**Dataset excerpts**
┄┄┄┄┄┄┄┄┄┄

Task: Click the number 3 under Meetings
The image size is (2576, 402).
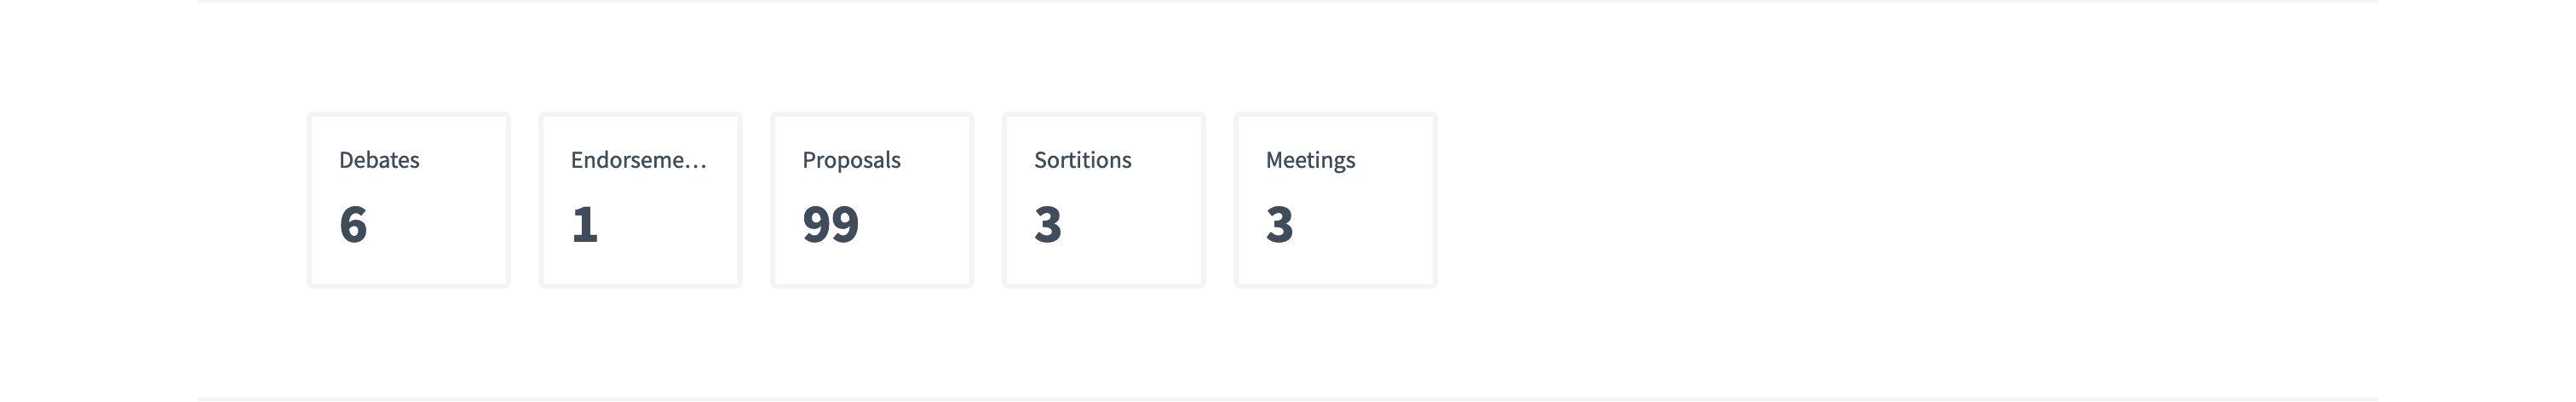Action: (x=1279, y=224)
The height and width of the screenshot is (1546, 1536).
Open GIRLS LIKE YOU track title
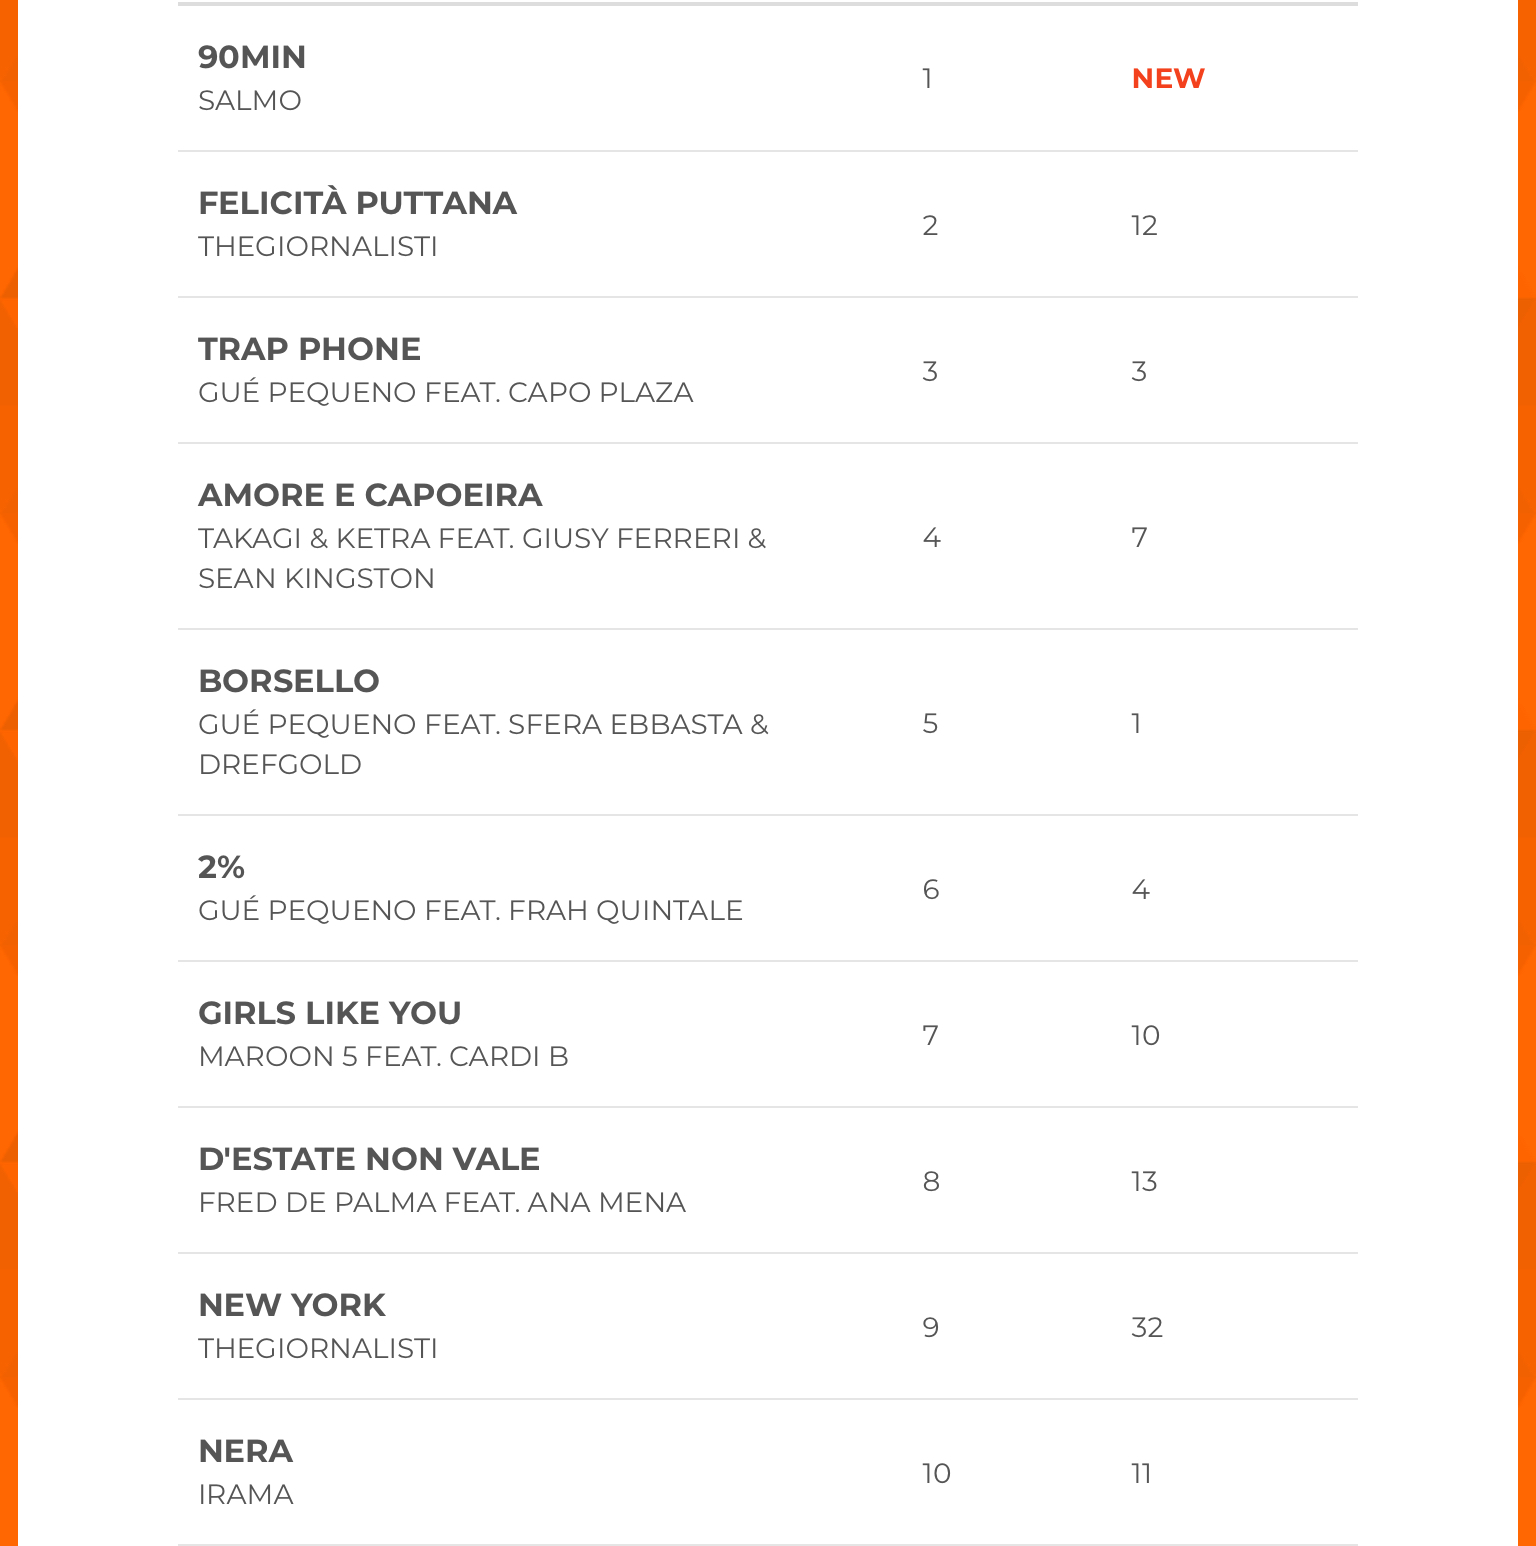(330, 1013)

┄┄┄┄┄┄┄┄┄┄

**EXERCISE PROMPT**
Output the records exactly, and let none of their pictures appear in the copy.

**RESPONSE**
Task: Click the number 3 under Meetings
The image size is (2576, 402).
Action: (x=1279, y=224)
The height and width of the screenshot is (1546, 1536).
Open GIRLS LIKE YOU track title
(330, 1013)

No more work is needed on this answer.